Keeps track of our web archiving collection, manages indexing and calculates statistics.
Bamboo stores a catalogue of crawls, statistics and indexing progress in a H2 or MySQL database which can be configured via the following environment variables.
BAMBOO_DB_URL=jdbc:h2:mem:bamboo
BAMBOO_DB_USER=bamboo
BAMBOO_DB_PASSWORD=bamboo
The following environment variables tell Bamboo where to look for Heritrix jobs.
HERITRIX_JOBS=/heritrix/jobs
HERITRIX_URLS=https://127.0.0.1:8443
Bamboo has optional, limited integration with the National Library of Australia's legacy PANDAS 3 collection management
system. It can be enabled by building with mvn -Ppandas
and setting the following environment variables:
PANDAS_DB_URL=
PANDAS_DB_USER=
PANDAS_DB_PASSWORD=
Bamboo can be configured to watch a directory for newly created or updated WARCs that follow the *.warc.gz.open convention used by Heritrix, warcprox and other tools.

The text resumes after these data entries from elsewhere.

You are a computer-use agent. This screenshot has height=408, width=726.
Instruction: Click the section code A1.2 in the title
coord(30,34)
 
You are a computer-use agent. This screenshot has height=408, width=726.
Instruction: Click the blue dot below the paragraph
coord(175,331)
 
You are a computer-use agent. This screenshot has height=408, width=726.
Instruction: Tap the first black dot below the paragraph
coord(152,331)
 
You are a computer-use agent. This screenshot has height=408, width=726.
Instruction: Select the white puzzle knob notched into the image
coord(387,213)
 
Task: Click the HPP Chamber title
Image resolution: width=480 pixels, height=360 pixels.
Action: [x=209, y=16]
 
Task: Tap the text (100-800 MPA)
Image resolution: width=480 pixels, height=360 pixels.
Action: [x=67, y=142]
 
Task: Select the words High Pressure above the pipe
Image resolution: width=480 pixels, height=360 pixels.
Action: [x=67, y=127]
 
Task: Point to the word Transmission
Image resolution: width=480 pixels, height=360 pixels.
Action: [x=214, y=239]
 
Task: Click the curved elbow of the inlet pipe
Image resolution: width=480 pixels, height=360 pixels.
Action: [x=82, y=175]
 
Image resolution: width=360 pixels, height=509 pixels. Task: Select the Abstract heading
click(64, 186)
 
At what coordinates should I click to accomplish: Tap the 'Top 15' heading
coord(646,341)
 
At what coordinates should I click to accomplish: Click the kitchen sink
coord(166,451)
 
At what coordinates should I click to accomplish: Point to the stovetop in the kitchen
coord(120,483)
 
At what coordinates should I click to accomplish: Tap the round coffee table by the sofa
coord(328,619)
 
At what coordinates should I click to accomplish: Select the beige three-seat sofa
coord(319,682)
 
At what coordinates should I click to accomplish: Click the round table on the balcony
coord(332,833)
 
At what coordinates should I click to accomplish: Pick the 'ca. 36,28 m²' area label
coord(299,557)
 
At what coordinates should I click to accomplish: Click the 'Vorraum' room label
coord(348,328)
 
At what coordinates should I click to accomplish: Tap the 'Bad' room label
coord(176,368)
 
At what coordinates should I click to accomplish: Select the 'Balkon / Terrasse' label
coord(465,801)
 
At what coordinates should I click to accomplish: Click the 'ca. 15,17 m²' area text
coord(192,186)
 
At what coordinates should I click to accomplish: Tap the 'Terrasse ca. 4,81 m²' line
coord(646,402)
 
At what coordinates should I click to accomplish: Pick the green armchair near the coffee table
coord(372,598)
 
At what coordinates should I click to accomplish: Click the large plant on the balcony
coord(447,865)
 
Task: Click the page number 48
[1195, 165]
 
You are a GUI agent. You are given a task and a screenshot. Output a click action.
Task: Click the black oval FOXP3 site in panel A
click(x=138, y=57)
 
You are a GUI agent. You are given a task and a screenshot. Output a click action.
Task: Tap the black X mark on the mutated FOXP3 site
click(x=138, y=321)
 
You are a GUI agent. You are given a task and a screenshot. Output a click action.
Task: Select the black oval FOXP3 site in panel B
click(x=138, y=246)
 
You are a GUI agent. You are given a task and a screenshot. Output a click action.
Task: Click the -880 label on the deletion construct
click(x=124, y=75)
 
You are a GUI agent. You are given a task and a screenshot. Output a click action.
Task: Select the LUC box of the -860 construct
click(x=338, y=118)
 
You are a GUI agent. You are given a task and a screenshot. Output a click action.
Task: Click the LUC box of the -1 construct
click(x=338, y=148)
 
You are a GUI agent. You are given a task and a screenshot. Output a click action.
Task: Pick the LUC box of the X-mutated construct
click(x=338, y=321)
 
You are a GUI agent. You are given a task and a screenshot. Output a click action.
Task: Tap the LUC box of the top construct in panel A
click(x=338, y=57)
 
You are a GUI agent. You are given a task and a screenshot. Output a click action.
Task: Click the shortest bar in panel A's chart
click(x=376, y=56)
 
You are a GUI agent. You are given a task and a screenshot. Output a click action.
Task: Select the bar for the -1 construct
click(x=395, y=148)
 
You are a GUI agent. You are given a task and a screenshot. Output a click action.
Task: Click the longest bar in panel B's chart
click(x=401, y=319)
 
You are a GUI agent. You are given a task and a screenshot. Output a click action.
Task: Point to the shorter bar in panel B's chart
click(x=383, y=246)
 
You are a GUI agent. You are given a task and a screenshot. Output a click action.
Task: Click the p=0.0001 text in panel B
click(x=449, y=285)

BAMBOO_WATCH=<crawl-id1>:<dir1>,<crawl-id2>:<dir2>,...
For example:
BAMBOO_WATCH=42,/tmp/crawler/warcs
Bamboo will watch for newly created *.warc.gz.open files, index them as new records are added and then move the WARC into crawl 42's archive directory when the file is renamed to *.warc.gz.
CDX_INDEXER_THREADS=4
If your CDX server requires a bearer token from the OpenID auth server set the following:
OIDC_URL=https://kc.example.org/auth/realms/myrealm
OIDC_CLIENT_ID=
OIDC_CLIENT_SECRET=